Prancis memperingati para korban serangan mematikan di Charlie Hebdo majalah satir 10 tahun lalu yang memulai serangkaian serangan militan Islam terhadap negara tersebut dan memicu perdebatan tentang kebebasan pers yang berlanjut hingga saat ini.
Dua pria bersenjata bertopeng yang terkait dengan Al Qaeda, bersenjatakan senapan serbu, menerobos masuk ke kantor Al Qaeda Charlie Hebdo dan membunuh 12 orang. Para penyerang berusaha membalas dendam terhadap Nabi Muhammad hampir satu dekade setelah mingguan atheis dan sering kali provokatif menerbitkan kartun yang mengejek Nabi.
Pembunuhan tersebut memicu curahan simpati nasional yang diungkapkan dalam slogan “Je Suis Charlie” (Saya Charlie) dan memicu perdebatan sengit tentang kebebasan berbicara dan beragama di Perancis yang sekuler.
“Ada kejadian yang tidak akan pernah saya lupakan,” kata mantan presiden Prancis Francois Hollande kepada Reuters. “Kami harus bertindak dan kami melakukannya secara bertanggung jawab, sadar bahwa kami belum selesai dan akan ada tragedi lain. Dan memang ada.”
Presiden Emmanuel Macron dan Walikota Paris Anne Hidalgo akan memimpin peringatan tersebut, yang meliputi upacara peletakan karangan bunga dan mengheningkan cipta selama satu menit di tiga lokasi di ibu kota.
Afiliasi Al-Qaeda di Yaman telah menempatkannya Charlie HebdoEditor majalah tersebut saat itu, Stéphane Charbonnier, masuk dalam “daftar orang yang dicari” setelah majalah tersebut pertama kali menerbitkan gambar Nabi Muhammad pada tahun 2006.
Dua penyerang yang lahir dan besar di Prancis menyerang Charlie Hebdodi kantor pada 7 Januari 2015, terjadi tembakan. Mereka membunuh delapan anggota tim editorial, termasuk Charbonnier, dan empat orang lainnya sebelum ditembak mati oleh polisi.

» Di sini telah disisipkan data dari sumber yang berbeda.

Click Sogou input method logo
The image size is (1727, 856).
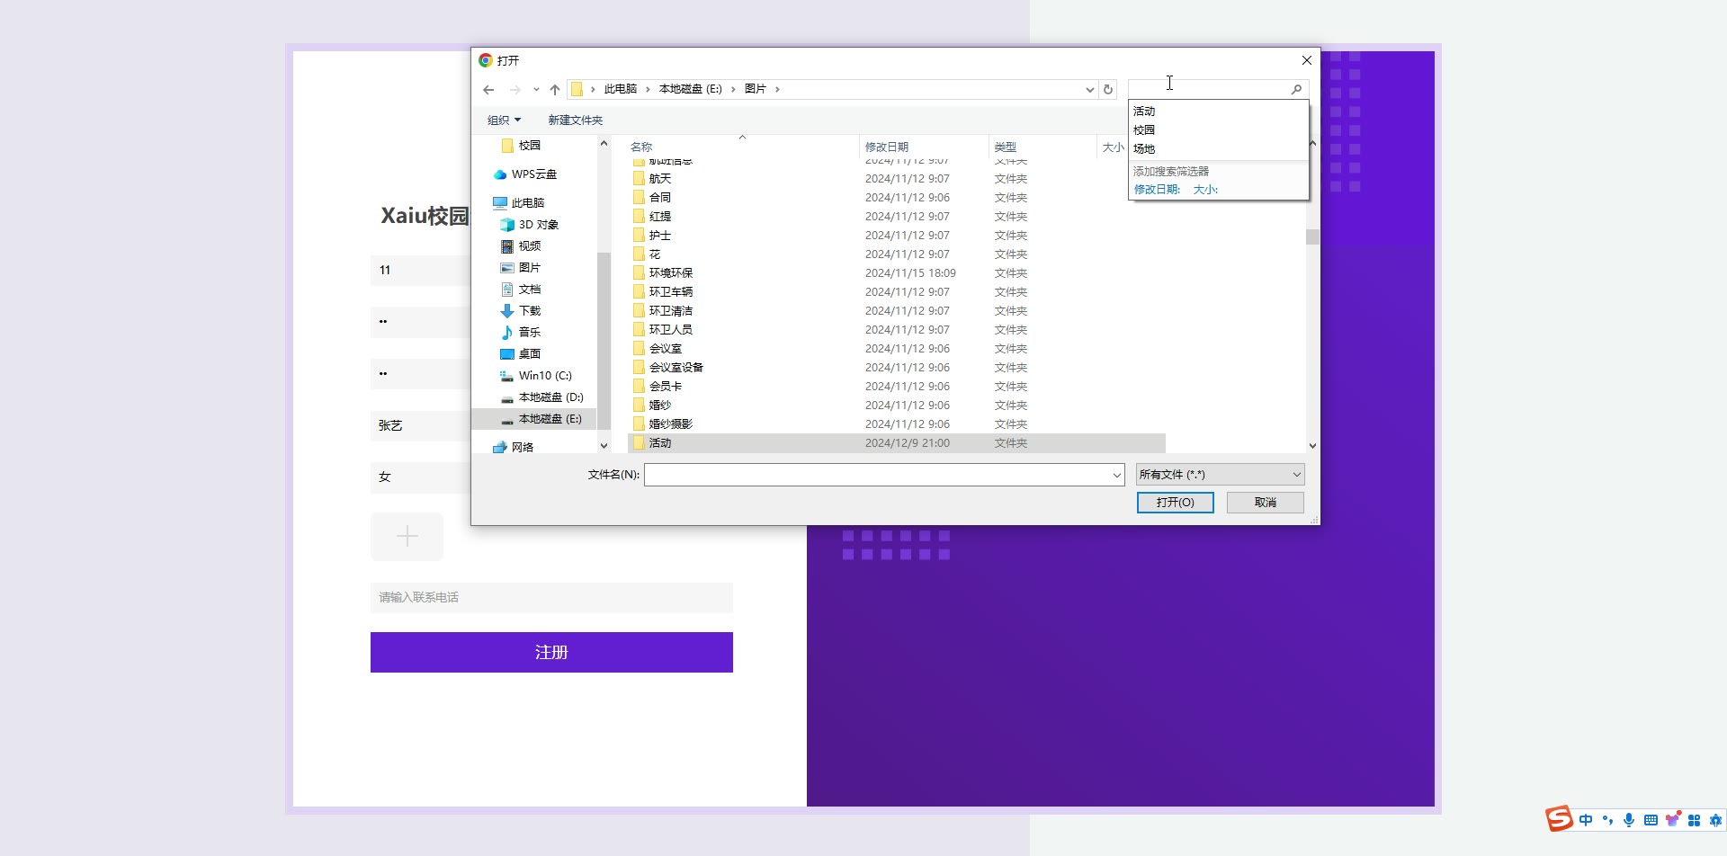(x=1559, y=819)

Selama dua hari berikutnya, pria kelahiran Prancis lainnya membunuh seorang polisi wanita dan empat sandera Yahudi di supermarket halal di pinggiran kota Paris. Polisi juga menembaknya hingga tewas.
Sejak itu, lebih dari 250 orang tewas di Prancis akibat kekerasan yang dilakukan kelompok Islam, hal ini menunjukkan perjuangan yang dihadapi negara tersebut dalam melawan ancaman yang ditimbulkan oleh kelompok militan.
Kebebasan berbicara
Peringatan ini telah memicu refleksi baru di Perancis mengenai kebebasan pers. Hollande menyatakan keprihatinannya atas meningkatnya sensor diri yang bersumber dari rasa takut.
“Haruskah kita mempublikasikan gambar, memproyeksikan gambar tertentu atau menyiapkan laporan ketika kita tahu gambar tersebut dapat merugikan individu atau komunitas? Ada bentuk sensor mandiri yang telah mengakar,” katanya.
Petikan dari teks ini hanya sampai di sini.